Search code examples
distributed-computinggoogle-cloud-mlgoogle-cloud-ml-engine

Run a tensorflow code in distributed mode on google cloud ML


Does anybody know what changes need to be made to trainer in order to run a job on distributed platform on google cloud ML ?

It will of great help if somebody can share few articles or docs about the same.


Solution

  • By and large, your distributed TensorFlow program will be exactly that -- distributed TensorFlow, with minimal -- or even no -- cloud-specific changes. The best resource for distributed TensorFlow is this tutorial on tensorflow.org. The tutorial walks you through the low-level way of doing things.

    There is also a higher-level API, currently in contrib (so API may change and will move out of contrib in a future version), that simplifies the amount of boilerplate code you have to write for distributed training. The official tutorial is here.

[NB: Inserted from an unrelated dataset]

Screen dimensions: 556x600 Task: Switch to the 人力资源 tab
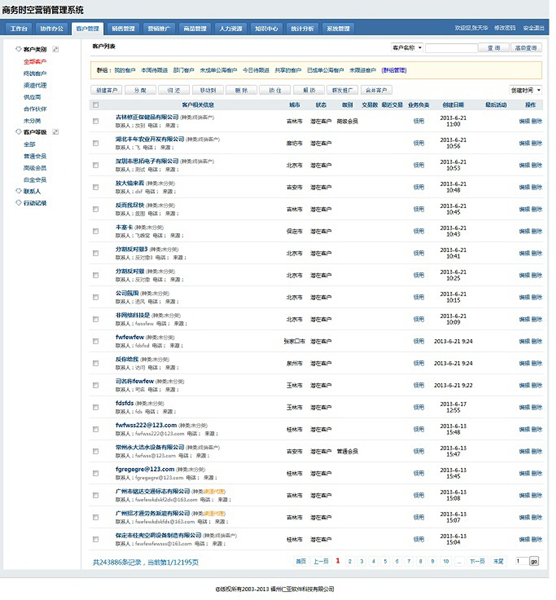(231, 28)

    Once you've understood the general TensorFlow bits (whether high-level or low-level APIs), there are some specific elements that must be present in your code to get it to run on CloudML Engine. In the case of the low-level TensorFlow APIs, you'll need to parse the TF_CONFIG environment variable to setup your ClusterSpec. This is exemplified in this example (see specifically this block of code).

    One advantage of the higher-level APIs, is that all of that parsing is already taken care of for you. Your code should just generally work. See this example. The important piece is that you will need to use learn_runner.run() (see this line), which will work locally and in the cloud to train your model.

    Of course, there are other frameworks as well, e.g., TensorFX.

    After you've structured your code appropriately, then you simply select an appropriate scale tier that has multiple machines when launching your training job. (See Chuck Finley's answer for an example)

    Hope it helps!